The switching sleeve, not shown, is also connected via a flange connection to a thick-walled sheet-metal disk which carries three cams pointing radially outward in the manner of a propeller wing.

In another, not shown Ausführungsbeispi ^'el the Klemmkorper are not, however, an¬ mutually supporting manner between the parts to be coupled placed over spring sleeve, so that each individual Klemmkorper transmits its swiveling movement to the benach¬ disclosed clamping body in a cage. This synchronizes the sprag movement and improves the function of the freewheel. Such a freewheel can be switched from the outside by holding the spring sleeves with suitable stop means.

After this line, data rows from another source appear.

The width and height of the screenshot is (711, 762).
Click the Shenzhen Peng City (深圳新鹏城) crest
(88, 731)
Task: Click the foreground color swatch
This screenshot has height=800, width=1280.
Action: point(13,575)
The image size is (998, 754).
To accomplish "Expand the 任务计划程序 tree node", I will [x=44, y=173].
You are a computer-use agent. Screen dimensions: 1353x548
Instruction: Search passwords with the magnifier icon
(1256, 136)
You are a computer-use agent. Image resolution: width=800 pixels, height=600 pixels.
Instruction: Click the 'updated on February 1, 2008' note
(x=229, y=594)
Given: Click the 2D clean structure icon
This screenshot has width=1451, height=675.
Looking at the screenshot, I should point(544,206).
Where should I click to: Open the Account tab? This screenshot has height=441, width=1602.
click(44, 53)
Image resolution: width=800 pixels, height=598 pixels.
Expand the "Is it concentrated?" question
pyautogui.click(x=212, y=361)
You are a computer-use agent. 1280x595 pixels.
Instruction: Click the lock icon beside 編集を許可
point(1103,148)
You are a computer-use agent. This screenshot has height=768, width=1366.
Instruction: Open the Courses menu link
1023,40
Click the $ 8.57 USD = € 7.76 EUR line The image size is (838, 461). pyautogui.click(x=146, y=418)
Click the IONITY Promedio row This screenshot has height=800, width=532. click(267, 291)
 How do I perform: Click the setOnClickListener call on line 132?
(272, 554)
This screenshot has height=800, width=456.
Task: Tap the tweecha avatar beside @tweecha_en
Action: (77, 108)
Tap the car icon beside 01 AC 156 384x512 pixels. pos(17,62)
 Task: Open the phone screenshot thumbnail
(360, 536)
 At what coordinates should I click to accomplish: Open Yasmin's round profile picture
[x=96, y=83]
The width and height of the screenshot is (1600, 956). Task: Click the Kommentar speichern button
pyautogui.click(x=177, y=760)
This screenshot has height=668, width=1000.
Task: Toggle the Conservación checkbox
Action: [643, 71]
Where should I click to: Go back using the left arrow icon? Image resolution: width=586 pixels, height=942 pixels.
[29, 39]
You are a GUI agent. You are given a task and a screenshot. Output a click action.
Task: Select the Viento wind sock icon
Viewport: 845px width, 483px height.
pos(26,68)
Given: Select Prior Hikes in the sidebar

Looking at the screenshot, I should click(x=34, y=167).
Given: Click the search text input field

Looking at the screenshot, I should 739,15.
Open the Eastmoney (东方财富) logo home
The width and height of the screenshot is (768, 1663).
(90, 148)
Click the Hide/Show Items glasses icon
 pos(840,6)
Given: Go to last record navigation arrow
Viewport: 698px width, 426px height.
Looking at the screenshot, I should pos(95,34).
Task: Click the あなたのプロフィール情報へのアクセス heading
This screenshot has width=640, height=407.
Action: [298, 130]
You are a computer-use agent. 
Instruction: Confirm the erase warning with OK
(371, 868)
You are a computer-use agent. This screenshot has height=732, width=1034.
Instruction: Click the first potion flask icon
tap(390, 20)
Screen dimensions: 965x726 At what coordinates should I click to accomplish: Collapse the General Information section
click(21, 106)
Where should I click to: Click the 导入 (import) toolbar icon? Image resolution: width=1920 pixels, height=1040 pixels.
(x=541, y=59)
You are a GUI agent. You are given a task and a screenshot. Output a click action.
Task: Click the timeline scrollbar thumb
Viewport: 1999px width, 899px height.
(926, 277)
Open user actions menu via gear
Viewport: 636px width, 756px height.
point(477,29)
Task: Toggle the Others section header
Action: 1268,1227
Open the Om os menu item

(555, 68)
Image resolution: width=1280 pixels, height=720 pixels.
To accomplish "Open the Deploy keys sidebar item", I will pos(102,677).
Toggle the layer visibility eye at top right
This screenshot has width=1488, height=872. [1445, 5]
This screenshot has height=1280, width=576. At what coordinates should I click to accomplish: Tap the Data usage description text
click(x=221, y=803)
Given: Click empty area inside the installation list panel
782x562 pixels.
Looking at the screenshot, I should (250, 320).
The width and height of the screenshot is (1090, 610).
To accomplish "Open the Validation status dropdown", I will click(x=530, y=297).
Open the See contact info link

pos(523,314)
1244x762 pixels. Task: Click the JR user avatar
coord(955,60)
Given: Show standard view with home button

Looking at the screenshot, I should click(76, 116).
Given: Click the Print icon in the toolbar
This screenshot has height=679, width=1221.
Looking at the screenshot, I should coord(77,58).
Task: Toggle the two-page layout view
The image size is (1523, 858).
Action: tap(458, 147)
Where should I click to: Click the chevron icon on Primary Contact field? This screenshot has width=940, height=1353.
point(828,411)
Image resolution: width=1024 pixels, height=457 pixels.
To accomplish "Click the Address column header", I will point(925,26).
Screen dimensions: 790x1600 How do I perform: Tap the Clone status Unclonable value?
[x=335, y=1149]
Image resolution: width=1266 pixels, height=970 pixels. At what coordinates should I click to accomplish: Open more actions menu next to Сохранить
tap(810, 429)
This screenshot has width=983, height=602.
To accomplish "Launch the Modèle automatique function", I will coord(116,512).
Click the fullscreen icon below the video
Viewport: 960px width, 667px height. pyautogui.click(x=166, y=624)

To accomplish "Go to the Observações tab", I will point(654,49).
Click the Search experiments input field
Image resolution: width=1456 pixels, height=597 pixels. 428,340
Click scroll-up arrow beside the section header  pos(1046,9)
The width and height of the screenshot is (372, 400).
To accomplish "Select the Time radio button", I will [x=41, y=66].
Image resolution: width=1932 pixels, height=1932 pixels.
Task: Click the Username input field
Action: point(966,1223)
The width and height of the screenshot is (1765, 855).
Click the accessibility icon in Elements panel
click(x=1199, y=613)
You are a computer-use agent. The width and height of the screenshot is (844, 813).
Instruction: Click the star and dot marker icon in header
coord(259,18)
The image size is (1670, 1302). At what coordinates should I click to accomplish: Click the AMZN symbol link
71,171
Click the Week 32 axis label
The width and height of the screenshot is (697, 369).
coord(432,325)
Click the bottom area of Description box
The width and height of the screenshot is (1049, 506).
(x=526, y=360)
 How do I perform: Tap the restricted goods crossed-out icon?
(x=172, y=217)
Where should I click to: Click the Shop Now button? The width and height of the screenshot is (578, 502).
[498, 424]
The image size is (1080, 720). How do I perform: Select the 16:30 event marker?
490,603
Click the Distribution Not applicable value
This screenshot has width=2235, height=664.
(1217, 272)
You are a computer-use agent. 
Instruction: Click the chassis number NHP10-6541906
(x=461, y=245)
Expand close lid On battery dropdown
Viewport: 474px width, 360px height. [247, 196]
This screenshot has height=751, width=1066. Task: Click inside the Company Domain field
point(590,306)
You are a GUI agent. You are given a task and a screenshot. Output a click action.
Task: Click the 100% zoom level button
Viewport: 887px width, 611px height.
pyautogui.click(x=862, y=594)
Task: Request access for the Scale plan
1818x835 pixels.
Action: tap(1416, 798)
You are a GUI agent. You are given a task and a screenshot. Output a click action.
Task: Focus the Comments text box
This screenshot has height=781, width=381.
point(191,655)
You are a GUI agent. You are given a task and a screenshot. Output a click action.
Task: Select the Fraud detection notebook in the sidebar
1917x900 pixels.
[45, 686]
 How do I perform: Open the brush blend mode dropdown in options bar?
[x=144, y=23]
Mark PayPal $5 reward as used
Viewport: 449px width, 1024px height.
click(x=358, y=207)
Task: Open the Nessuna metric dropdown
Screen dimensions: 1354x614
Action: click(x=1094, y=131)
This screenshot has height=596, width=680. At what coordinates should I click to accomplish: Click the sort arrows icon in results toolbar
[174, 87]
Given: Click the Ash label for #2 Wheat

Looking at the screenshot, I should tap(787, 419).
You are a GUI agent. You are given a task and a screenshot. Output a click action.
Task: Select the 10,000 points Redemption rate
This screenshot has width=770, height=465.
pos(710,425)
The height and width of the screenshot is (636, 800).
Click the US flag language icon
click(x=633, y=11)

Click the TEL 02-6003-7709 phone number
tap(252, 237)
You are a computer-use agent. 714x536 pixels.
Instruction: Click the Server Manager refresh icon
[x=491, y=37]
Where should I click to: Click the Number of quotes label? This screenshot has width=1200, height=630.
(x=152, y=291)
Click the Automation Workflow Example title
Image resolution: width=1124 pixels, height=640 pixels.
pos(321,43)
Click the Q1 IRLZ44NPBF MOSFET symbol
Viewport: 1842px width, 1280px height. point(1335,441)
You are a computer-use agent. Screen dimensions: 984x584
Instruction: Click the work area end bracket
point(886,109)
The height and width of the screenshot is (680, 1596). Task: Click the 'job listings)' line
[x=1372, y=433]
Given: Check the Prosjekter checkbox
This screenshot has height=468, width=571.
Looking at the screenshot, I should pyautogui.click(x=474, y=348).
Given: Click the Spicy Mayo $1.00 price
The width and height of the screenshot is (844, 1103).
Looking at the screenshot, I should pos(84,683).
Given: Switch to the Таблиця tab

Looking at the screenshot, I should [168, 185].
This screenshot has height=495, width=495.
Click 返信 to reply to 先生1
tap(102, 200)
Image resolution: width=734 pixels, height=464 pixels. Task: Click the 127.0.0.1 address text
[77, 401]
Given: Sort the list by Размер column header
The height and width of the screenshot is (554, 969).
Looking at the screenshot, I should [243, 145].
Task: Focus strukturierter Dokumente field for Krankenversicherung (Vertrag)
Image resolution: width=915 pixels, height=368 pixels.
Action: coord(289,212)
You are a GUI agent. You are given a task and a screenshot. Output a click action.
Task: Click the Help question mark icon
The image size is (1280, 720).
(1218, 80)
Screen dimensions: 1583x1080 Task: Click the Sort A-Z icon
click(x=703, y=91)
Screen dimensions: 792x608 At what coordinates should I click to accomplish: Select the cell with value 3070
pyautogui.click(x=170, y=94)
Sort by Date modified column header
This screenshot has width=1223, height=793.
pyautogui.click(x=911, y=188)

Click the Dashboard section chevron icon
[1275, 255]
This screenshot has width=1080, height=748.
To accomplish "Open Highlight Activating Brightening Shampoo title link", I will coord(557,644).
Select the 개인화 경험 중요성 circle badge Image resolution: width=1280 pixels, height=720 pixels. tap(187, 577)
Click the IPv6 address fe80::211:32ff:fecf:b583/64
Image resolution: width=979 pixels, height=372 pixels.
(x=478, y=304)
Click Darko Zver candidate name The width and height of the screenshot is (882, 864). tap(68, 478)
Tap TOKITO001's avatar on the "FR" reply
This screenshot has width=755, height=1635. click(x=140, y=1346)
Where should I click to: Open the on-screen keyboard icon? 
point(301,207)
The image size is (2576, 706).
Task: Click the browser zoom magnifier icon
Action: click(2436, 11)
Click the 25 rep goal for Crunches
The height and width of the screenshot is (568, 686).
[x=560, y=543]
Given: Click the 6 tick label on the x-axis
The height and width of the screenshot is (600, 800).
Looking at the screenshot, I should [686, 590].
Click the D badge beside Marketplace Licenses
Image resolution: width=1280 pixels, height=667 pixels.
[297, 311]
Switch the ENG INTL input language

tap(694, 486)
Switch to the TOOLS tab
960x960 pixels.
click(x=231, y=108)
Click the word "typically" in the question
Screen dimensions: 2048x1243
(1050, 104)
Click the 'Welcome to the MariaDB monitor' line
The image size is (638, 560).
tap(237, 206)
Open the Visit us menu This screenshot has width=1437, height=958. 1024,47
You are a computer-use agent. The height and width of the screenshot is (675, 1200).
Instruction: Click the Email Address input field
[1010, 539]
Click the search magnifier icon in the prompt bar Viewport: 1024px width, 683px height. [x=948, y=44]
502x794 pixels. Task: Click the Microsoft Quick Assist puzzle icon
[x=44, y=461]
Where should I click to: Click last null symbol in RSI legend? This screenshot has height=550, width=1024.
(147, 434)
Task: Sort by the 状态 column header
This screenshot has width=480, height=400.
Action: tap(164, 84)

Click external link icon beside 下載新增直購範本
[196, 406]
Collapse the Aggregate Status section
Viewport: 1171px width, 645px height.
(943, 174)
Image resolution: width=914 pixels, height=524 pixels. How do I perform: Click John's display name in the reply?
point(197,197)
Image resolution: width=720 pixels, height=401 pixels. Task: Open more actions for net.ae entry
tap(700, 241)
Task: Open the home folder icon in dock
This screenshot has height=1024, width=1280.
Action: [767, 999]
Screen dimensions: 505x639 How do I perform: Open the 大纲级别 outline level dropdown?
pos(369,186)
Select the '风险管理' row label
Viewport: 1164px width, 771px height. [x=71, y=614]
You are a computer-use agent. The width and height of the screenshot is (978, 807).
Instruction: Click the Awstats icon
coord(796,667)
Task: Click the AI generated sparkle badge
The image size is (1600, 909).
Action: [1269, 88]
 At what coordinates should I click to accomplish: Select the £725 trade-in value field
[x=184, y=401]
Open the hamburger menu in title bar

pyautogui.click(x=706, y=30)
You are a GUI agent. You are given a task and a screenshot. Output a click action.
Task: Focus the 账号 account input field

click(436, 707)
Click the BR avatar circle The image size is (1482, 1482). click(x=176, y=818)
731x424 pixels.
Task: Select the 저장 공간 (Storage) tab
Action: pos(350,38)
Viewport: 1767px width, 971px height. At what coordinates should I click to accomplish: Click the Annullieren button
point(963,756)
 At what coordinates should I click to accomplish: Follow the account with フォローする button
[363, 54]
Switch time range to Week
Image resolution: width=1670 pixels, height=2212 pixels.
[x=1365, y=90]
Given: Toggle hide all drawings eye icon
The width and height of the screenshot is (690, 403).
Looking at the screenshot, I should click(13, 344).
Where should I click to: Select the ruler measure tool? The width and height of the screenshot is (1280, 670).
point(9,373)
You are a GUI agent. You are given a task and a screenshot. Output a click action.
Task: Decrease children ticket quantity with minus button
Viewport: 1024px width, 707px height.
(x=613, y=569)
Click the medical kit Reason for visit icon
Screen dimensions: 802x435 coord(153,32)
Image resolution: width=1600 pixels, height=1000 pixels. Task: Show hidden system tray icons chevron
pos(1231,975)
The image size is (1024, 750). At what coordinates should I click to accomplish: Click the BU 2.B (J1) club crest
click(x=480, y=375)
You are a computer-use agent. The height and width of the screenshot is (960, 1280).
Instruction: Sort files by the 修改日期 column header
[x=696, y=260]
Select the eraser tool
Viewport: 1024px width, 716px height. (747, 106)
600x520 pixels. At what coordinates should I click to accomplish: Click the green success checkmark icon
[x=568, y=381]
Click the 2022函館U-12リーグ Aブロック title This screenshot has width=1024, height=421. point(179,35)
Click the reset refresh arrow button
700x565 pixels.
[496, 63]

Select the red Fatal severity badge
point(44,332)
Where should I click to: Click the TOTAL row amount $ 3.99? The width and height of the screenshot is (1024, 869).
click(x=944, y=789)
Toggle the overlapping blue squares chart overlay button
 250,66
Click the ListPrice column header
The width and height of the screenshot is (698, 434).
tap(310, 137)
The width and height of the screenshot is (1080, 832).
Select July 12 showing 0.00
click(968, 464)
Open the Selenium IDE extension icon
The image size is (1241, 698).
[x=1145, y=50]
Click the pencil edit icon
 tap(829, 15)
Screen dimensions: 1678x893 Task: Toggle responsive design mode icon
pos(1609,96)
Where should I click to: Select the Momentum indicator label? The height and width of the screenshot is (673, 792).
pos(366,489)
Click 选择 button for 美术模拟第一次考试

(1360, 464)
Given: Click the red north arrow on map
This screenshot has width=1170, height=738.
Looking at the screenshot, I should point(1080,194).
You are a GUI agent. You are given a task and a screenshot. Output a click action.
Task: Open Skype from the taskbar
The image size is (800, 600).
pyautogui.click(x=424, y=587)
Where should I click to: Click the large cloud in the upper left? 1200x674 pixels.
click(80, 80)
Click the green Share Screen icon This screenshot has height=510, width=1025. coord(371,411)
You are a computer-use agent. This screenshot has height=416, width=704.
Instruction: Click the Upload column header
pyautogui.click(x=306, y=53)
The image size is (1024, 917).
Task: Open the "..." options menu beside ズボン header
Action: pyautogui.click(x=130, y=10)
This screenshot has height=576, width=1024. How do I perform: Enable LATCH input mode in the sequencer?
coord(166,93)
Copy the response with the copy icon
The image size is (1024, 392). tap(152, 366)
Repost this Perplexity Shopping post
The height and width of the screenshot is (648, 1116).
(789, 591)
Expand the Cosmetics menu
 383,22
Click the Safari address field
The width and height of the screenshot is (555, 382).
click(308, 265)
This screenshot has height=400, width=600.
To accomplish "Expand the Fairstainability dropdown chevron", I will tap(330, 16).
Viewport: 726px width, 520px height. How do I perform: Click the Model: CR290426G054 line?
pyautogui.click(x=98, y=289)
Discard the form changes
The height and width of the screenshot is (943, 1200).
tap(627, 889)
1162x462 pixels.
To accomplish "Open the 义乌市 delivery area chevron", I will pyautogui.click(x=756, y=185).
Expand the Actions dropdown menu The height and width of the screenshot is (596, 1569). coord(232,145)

In a further exemplary embodiment, not shown, the clamping bodies are designed as rotary wedges which can couple together rotating parts which are axially contested.

Claims

1. Hand-held, in particular electrically driven, machine tool such as hedge trimmers (1), angle grinders and the like, in which a switchable freewheel clutch with clamping bodies between drive and tool (31, 33) causes either entrainment or freewheeling of the tool, characterized in that that only a canting friction lock (35, 37, 39, 41, 43), in particular a sprag freewheel, serves as the one-way clutch.

2. Machine tool according to claim 1, characterized in that a clamping body freewheel (35, 37, 39, 41, 43) with at least two clamping bodies (37) radially between a driving part (15) and an increasing part (25 ) is arranged.

3. Machine tool according to claim 1 or 2, characterized in that the clamping body (37) are adjustable from the outside in two end positions.

4. Machine tool according to claim 1, 2 or 3, characterized gekennzeich¬ net that the clamping body, in particular clamping lever (37) or Drehkei¬ le, in at least one cage (35, 41) ', in particular captive, resilient, are arranged.

5. Machine tool according to one of claims 1 to 4, characterized ge indicates that the clamping lever (37) by a wrapping band

like elastic means (39) acted upon radially to the cage (35, 41), and that they are mounted relative to the cage (35, 41) without a predetermined pivot point.

6. Machine tool according to one of the preceding claims, characterized in that the clamping bodies (37) are supported outside of their center of gravity on the cage (35, 41) and can oscillate in the supporting position from one to the other end position.

7. Machine tool according to one of the preceding claims, characterized in that the clamping bodies (37) pass through slots (42) of the cage (41), their area protruding from the slots (42) being wider than each slot (42).

8. Machine tool according to one of the preceding claims, characterized in that the clamping bodies (37) have hardened outer surfaces which are supported on the one hand on the crankshaft (25) and on the other hand on the ring gear (17).

9. Machine tool according to one of the preceding claims, characterized in that the outer surfaces of the clamping body (37) are so shaped that they cant in one end position against the parts to be coupled (17, 25) and in the other end position unrolling from the parts to be coupled (17, 25).

10. Machine tool according to one of the preceding claims, characterized in that the cage (41) is connected at one end to a disc (43) with cams (45) for engaging switching means (47).

11. Machine tool according to one of the preceding claims, da¬ characterized in that a special holding cage (35) for the clamping body (37) is arranged within the switching sleeve (41).